The project could see earnings from carbon credits used to fight diarrhea, pneumonia and typhoid, common killers of thousands of African children every year.
The Clinical Officer at Bumula District hospital in Bungoma County, Western Kenya Robert Magomere, says, the diarrhea alone is second leading killer of children in the area after malaria.
Carbon for water initiative
The program, called “Carbon for Water” and spearheaded by Vestergaard Frandsen, a Europeran company that has had a history of doing community health projects in the area, is the first project that will address health, forest conservation and greenhouse gas emission reduction.
The project will provide point-of-use water filtration for Kenyan residents for at least 10 years and do so without any cost to local residents, governmental agencies or donor groups.
The province-wide, door-to-door, free distribution of 900,000 straws for sieving water will last almost six weeks and reach about 90 percent of all homes without access to safe municipal water sources.
Normally, residents used firewood to boil water for drinking and in the process inflict themselves with respiratory infections from the indoor pollution as a result of smoke.
The process of doing this has long term effect on forest cover.
How it works
This unique funding model gives companies in developed countries potential revenue, in the form of carbon credits, for sponsoring programs that reduce greenhouse gas emissions in developing countries.
Carbon credits can then be sold to carbon credit buyers that want to reduce their carbon footprint or improve their environmental stewardship. Already, Vestergaard Frandsen has a commitment from the JP Morgan bank of the US on buying offered carbon credits.
The revenue generated will largely be reinvested into the project to make it sustainable for at least ten years.

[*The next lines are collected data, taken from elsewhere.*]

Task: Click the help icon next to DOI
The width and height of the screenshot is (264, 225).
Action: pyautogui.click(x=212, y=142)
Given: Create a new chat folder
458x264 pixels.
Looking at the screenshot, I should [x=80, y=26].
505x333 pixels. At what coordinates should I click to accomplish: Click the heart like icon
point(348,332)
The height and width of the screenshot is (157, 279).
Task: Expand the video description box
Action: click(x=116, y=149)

Vestergaard Frandsen worked in collaboration with the social enterprise Manna Energy Ltd. to develop and bring the program and carbon offset project to fruition.
Value added
Mikkel Vestergaard Frandsen sees his project offering a correction to the imbalance that exists in the global carbon market besides helping combating disease and insures environmental sustainability by reducing use of wood and other fuel for cooking fires and removing tons of carbon from the atmosphere.

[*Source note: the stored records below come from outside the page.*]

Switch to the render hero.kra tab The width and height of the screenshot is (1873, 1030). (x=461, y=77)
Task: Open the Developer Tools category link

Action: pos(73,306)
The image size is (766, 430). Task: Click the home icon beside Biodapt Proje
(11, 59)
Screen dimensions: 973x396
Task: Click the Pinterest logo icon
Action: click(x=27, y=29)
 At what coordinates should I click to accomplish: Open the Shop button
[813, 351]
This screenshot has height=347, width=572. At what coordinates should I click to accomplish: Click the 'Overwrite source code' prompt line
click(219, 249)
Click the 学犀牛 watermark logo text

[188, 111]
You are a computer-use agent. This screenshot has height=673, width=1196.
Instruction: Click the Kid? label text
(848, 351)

To help realize this objectivet, Vestergaard Frandsen has employed 4,000 community health workers, an equal number of drivers to help distribute the filters and 400 supervisors.
The company also received ongoing collaborative support from the United Nations Development Programme.
In February 2011, after a rigorous validation process by the DNV of Oslo, a UNFCCC prequalified Validation Company on carbon trading; the program was approved as a voluntary project under the prestigious Gold Standard certification scheme.
DNV will also be the firm that will be doing validation every six months.
To date, 1,039 projects have earned a total of more than 600 million certified emission reduction credits.